### Le passage
D’autre part, l’Administration a tout intérêt à maintenir en Europe une armée puissante et autonome pour réaliser l’objectif premier de Wilson qui est de vaincre l’Allemagne. Le problème est que l’AEF livre à l’automne 1918 une série d’offensives qui, bien que victorieuses en apparence, démontrent par le nombre anormalement élevé des pertes un manque évident d’expérience qui persiste.
Célèbre cliché de la guerre de 1914-1918 montrant des soldats américains qui opèrent un canon français de 37mm sous le feu ennemi, possiblement lors de la seconde bataille de la Marne (été 1918).
De plus, les chefs militaires américains se plaignent fréquemment du grand nombre de « visiteurs » qui flânent dans leurs états-majors afin d’y trouver des arguments supplémentaires pour discréditer la participation de l’AEF. L’un de ces visiteurs, Clemenceau, digère mal que les pouvoirs politiques et militaires soient encore concentrés dans les mains d’un seul homme. Tout comme Lloyd George, il fait appel à Wilson à maintes reprises pour dénoncer cette situation. Encore une fois, le silence de l’Administration peut être perçu comme un consentement tacite aux manières de faire du général du Missouri.
Dans un autre ordre d’idées, on peut imaginer l’impression créée chez les Alliés par l’arrivée massive des contingents américains. Or, le problème du transport maritime de ces troupes est un objet constant d’angoisse pour l’Administration. En effet, les Américains sont dépendants des Britanniques pour plus de 50 % du tonnage maritime nécessaire au transport des troupes. En août 1918, une fois l’orage allemand passé, les Britanniques font effectivement connaître aux dirigeants de l’AEF leurs intentions de réduire le tonnage mensuel réservé au transport des troupes. Pershing en appelle à Washington pour que Wilson intervienne personnellement dans l’affaire.
Bien loin de la problématique de l'amalgamation, le Roi d'Angleterre George V décore un soldat américain (équipé d'une carabine britannique!).
En effet, l’Administration peut-elle expliquer que des 307,000 soldats expédiés en France en juillet, les effectifs chutent à 188,000 en octobre?[ix] Peut-on parler ici de chantage de la part des Britanniques? Si on répond par l’affirmative, on pourrait aussi blâmer Wilson dont la politique à l’égard des Anglais manquait nettement de fermeté. Ce qui semble étonnant, et même troublant pour l’AEF, c’est que de juillet à octobre, il s’écoule une période d’au moins trois mois avant que quelqu’un à Washington ne tire la sonnette d’alarme. Fort heureusement pour les Alliés et les Américains, l’Allemagne sollicite auprès de Wilson un armistice en octobre 1918.
C’est à ce moment qu’on peut finalement mesurer le poids de l’AEF à l’étape des négociations d’armistice. Celui-ci a un contenu proprement militaire, mais les conséquences seront politiques. Dans cette optique, Wilson ne tient pas à être relégué au second plan par Pershing. Le président veut empêcher l’Allemagne de reprendre les armes, certes, mais sans l’affaiblir au point de permettre à la caste militaire radicale de ce pays de revenir au pouvoir.

### Données fournies
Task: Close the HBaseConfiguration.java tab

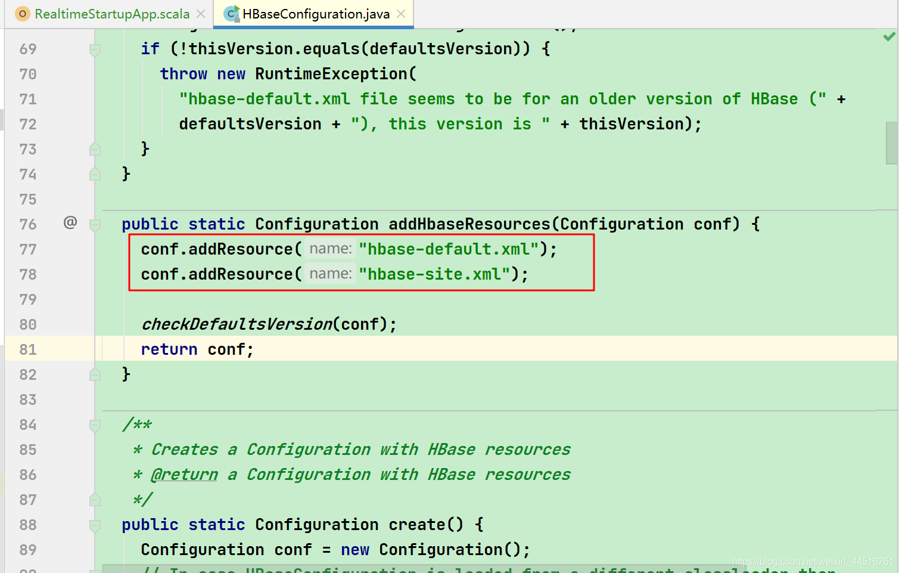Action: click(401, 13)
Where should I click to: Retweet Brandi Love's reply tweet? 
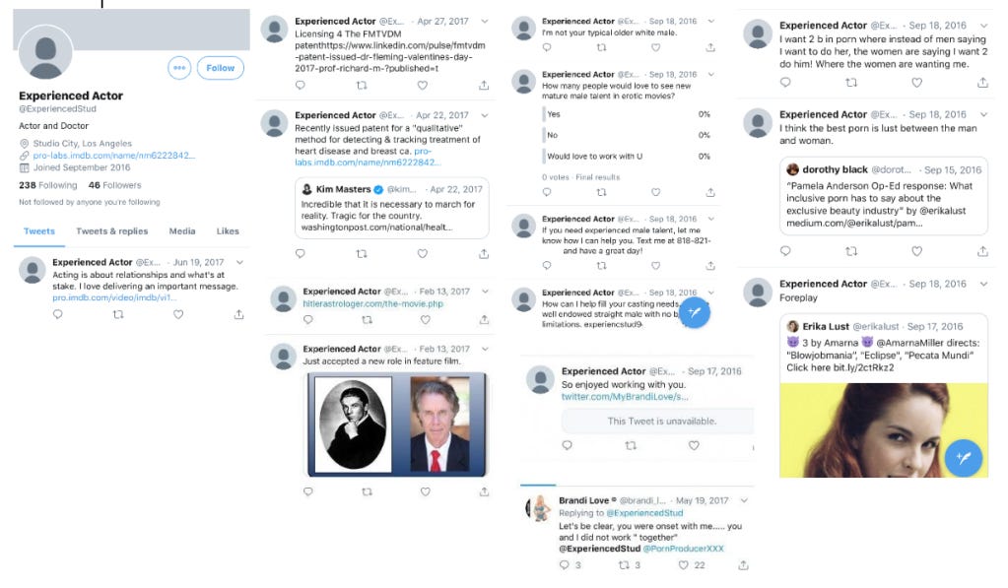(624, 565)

### Petit exercice
Remplacez « puissante » par « redoutable » dans tout ce qui va de « D’autre part, l’Administration » jusqu’à « Marne (été 1918). » dans le passage sur l’armée américaine en 1918, puis recopiez ce segment ainsi modifié. Appuyez-vous uniquement sur le passage pour répondre.

### Réponse attendue
D’autre part, l’Administration a tout intérêt à maintenir en Europe une armée redoutable et autonome pour réaliser l’objectif premier de Wilson qui est de vaincre l’Allemagne. Le problème est que l’AEF livre à l’automne 1918 une série d’offensives qui, bien que victorieuses en apparence, démontrent par le nombre anormalement élevé des pertes un manque évident d’expérience qui persiste.
Célèbre cliché de la guerre de 1914-1918 montrant des soldats américains qui opèrent un canon français de 37mm sous le feu ennemi, possiblement lors de la seconde bataille de la Marne (été 1918).